Stebuklas Miracle Tile
While this monument tile is shrouded in mystery it also marks the end of the longest ever human chain.
Local superstitions and history swirl around this unassuming tile named “Stebuklas” (“miracle” in Lithuanian), hidden in the vast Cathedral Square plaza. The stebuklas is most famous for its magical, wish-granting properties, but it also represents a momentous day in Lithuanian history.
From August 23, 1939 until about 1991, Lithuania was considered a Republic under the Soviet Union, much to the protest of its people. Many saw the integration of Lithuania into the USSR as a farce, and called it an illegal takeover, a military occupation. Tense relations reigned between the Soviet government and Lithuania for 50 years, until the year 1989. The USSR at this point was on shaky ground politically: the Berlin Wall came down, the Soviet Satellites were restless, and Soviet citizens themselves became louder and more outspoken than ever in their unhappiness.

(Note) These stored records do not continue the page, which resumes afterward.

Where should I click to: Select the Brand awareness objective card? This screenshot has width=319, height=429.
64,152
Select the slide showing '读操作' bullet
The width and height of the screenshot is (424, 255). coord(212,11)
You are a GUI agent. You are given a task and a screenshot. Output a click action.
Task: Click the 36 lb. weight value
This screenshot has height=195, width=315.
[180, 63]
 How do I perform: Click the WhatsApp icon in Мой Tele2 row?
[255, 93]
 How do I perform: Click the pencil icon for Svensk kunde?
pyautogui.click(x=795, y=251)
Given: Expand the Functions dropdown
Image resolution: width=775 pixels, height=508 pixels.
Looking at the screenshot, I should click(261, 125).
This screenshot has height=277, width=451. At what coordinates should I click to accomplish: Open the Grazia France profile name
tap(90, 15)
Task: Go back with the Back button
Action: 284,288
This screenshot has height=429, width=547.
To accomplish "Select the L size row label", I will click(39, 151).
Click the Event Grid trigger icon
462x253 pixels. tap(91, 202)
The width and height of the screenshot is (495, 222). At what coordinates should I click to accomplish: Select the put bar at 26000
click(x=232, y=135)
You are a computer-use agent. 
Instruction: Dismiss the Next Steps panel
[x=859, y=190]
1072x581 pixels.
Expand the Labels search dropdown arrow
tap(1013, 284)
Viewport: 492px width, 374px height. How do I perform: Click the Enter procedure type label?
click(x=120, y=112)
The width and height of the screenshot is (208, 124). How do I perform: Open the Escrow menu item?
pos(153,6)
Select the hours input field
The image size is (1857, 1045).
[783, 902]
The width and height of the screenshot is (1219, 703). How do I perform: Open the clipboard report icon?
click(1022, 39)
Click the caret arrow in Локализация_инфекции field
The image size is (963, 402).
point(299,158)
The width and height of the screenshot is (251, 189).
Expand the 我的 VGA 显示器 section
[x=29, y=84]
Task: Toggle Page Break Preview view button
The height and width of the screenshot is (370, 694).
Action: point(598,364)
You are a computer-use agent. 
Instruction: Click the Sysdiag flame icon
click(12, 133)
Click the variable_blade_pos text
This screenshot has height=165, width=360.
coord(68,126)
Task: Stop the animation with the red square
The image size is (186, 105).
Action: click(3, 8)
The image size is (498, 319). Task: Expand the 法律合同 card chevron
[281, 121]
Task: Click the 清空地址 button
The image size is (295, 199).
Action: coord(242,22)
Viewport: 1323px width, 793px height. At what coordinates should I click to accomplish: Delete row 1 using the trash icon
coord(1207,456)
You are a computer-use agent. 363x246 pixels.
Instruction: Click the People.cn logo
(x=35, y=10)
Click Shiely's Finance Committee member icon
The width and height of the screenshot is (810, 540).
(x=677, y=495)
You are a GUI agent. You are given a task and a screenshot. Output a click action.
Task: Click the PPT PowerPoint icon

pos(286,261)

The loudest and the clearest display of dissent, however, was perhaps the quietest and most peaceful. On August 23, 1989, approximately two million people joined hands across Lithuania, Latvia, and Estonia to make the Baltic Way, the longest unbroken human chain in history, spanning over 370 miles. The chain began in Tallinn, Estonia and trailed down through Riga, Latvia and finally ended in Vilnius, Lithuania, right at the stebuklas tile in Cathedral Square. The Baltic Way made a powerful statement to their Soviet government and also imparted a deeply emotional message of human rights and national sovereignty to the world at large, leading to the restoration of each country’s freedom by 1991.
The stebuklas, therefore, is more than just a miracle tile: it is hallowed ground, a piece of inspirational history. If you do make it to the Cathedral Square in Vilnius, superstition would have you find the tile all on your own, without purposefully looking for it. That part may be more challenging, but once you do find the miracle tile, here’s what you do: spin around three times clockwise, jump up and clap once (not totally necessary, but certainly entertaining for those watching you), and make the biggest wish that comes from your heart. If it worked for the people in the Baltic Way of 1989, the stebuklas just might work its wonders for you too.
Know Before You Go
Located in the heart of Vilnius' Old Town (Senamiestis), north of the Vilnius University, and just west of the Kalnų Parkas. Find the Cathedral Square with the restored Vilnius Cathedral and the bell tower, and you will then find the magical tile.